Un percorso che lo ha portato a lavorare per anni a stretto contatto con i dipartimenti Corporate ed Ecm dei principali studi d’affari. Se le storiche relazioni di Seco con le insegne White & Case, Gatti Pavesi Bianchi Ludovici o Latham & Watkins (advisor nel deal 7-Industries) hanno preceduto il suo arrivo nell’azienda tech, Nahan porta in dote a Cantor un quadriennio chiave a Londra nella divisione Equity Capital Markets di Mediobanca. Un percorso, questo a Piazzetta Cuccia, che lascia presumere il consolidamento di una fitta rete di relazioni e sintonie operative con i cosiddetti avvocati di sistema attivi sulla piazza di Milano, dalle insegne native come Chiomenti e BonelliErede, fino ai presidi del Magic Circle britannico, Clifford Chance e Linklaters, storiche controparti nei grandi collocamenti azionari. È proprio questo bagaglio di relazioni cross-border, unito alla profonda conoscenza delle dinamiche di Milano da una cattedra internazionale, ad aver pesato nella scelta di Cantor Fitzgerald di affidargli la guida delle attività di investment banking per il mercato italiano.
Questo network transfrontaliero ha trovato ulteriore linfa nel quadriennio (2020-2024) trascorso alla guida dell’investment banking di Berenberg per il Sud Europa. Un posizionamento, quello nell’hub della banca d’affari tedesca, che nella gestione di collocamenti azionari e sindacati per le Mid-Cap italiane implica una sistematica consuetudine di confronto con advisor internazionali del calibro di White & Case – spesso chiamata a presidiare la contrattualistica dei consorzi di collocamento esteri – e con le principali insegne milanesi specializzate nelle architetture regolatorie cross-border.
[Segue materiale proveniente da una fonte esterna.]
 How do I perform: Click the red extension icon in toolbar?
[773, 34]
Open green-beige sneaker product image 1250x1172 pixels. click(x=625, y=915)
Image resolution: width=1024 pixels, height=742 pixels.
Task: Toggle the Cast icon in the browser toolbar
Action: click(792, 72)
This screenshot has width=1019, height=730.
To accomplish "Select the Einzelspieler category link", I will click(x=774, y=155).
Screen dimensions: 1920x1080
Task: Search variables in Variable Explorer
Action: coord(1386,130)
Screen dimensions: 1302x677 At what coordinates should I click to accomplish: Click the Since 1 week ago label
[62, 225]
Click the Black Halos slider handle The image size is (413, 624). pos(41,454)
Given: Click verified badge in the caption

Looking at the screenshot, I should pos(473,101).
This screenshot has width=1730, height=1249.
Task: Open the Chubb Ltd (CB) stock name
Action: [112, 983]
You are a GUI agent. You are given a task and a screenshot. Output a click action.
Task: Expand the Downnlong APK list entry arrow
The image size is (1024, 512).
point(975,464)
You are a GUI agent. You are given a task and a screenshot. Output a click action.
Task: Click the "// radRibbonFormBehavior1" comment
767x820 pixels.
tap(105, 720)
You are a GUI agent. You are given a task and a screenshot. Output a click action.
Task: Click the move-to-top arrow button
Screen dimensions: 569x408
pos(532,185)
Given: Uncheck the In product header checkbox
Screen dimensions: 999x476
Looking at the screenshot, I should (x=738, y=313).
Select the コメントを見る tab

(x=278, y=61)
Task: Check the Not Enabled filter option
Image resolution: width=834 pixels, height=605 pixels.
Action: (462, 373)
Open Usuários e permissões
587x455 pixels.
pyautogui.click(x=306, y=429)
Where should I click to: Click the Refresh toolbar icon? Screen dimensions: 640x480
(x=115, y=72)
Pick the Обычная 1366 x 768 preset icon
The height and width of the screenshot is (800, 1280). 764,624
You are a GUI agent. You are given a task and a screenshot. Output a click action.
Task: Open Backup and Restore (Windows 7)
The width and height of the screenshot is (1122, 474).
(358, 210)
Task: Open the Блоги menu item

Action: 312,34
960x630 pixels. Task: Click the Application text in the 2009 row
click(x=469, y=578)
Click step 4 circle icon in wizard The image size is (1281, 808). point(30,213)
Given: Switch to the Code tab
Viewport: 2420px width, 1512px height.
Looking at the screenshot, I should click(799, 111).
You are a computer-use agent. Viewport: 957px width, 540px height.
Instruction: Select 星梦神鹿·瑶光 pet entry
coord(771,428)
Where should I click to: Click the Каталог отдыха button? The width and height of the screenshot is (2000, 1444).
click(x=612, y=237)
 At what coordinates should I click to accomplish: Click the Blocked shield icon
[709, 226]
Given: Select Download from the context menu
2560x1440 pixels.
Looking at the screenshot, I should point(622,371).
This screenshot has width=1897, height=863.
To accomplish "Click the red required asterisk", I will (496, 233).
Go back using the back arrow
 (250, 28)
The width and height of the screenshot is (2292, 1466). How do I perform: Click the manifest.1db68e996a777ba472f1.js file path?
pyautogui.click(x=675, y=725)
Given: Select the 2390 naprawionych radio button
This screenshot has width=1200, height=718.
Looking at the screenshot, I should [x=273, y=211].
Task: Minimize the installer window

Un’attitudine all’interlocuzione legale di alto livello che si riflette anche nel recente capitolo in SECO, iniziato nel 2024. Pur muovendosi nel solco dei canali storici della società, la presenza di un profilo con questo background ha coinciso con una fase di intensa operatività corporate in cui sembra essersi consolidata una naturale vicinanza a insegne fortemente radicate nel Tech M&A e nella contrattualistica d’affari milanese, come LCA e Ristuccia Tufarelli & Partners, da sempre punti di riferimento del comparto nei dossier di crescita esterna e sviluppo.
Lo sbarco di Cantor Fitzgerald impatterà soprattutto le practice legali specializzate in regolamentazione finanziaria, Ipo e aumenti di capitale. Più che sui tradizionali team di private equity, la presenza fisica di Cantor a Milano sposterà l’asse degli onorari verso i partner esperti di Capital Markets e di compliance con Consob e Banca d’Italia. Saranno queste le competenze chiave che gli studi legali dovranno mettere sul tavolo per intercettare il nuovo flusso di mandati generato dall’ufficio di Nahan.